そして朝起きたらやる順番に番号をふり、1つやり終えるごとに横線を引いて消していくようにすれば1つ1つ消していくごとに達成感を得ることができます。また、今日やり残してしまったことは明日の予定に優先的に書き込むようにします。すると、横線で消されたメモ紙を見ながら今日一日の充実感が湧いてきますし次にやるべきことも頭の中で明確になります。こうした習慣をつけていくと、常に問題意識を持って勉強に取り組めるようになり、自分から勉強していく姿勢が育ってきます。

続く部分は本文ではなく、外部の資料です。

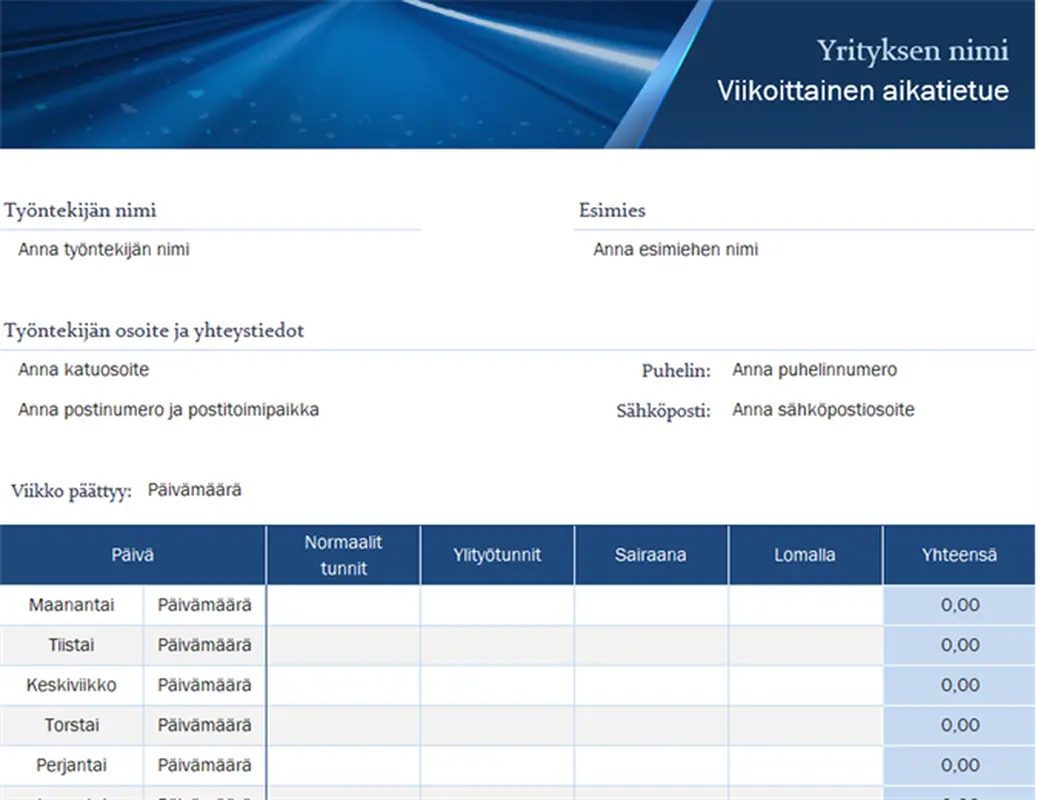Screen dimensions: 1038x800
Task: Click the 'Anna puhelinnumero' field
Action: [x=813, y=369]
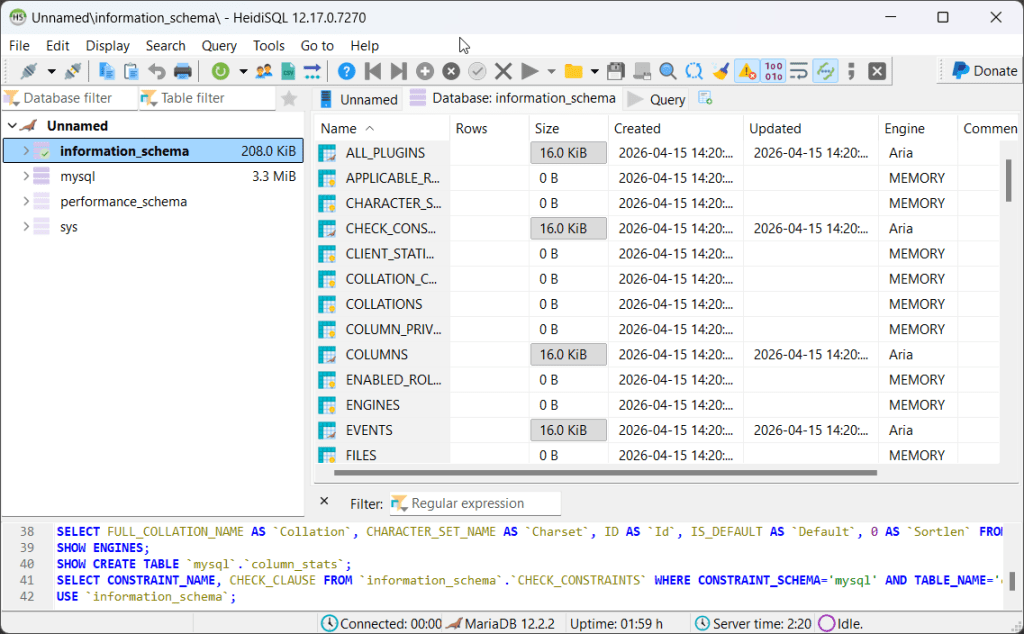Viewport: 1024px width, 634px height.
Task: Click the PayPal Donate button
Action: pos(983,70)
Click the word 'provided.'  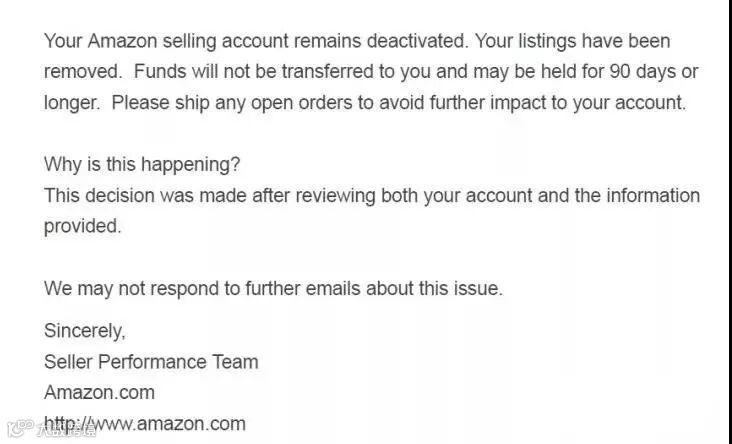click(x=83, y=226)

プレイスでは、自習時もどの科目のどの分野を何時までにやるというように目標をたてそれを実行させています。夏休みはサクセスロードという名の学習計画表を立て、各科目の弱点を補強していきます。これらの一つ一つの小さな目標のクリアーが半年後の志望校合格という大きな目標を達成することになります。自分のペースでやることが大切です。他(他の生徒の学習内容、他塾生のカリキュラム、他の子の成績など)を見ると自分のペースが落ちます。目標は他の生徒との競争ではなく志望する中学校に入ることができるかです。
夏休みの実体験が9月からの勉強を生き生きさせる
夏休みは、やったことのないことにチャレンジしてみるチャンスではないかと思います。このチャレンジは、6年は別として、4年5年の場合であれば、楽しいからやるという気軽な気持ちでやってみて、うまくいかなかったら今度は別なやり方で、というようなことでいいのではないでしょうか。こうした夏休みの実体験はお子さんを生き生きとさせ、9月以降の勉強に必ず生かされるはずです。夏休みは子どもにとって大きな成長ができるときで、その成長こそがこの先にある合格の礎になっていくのです。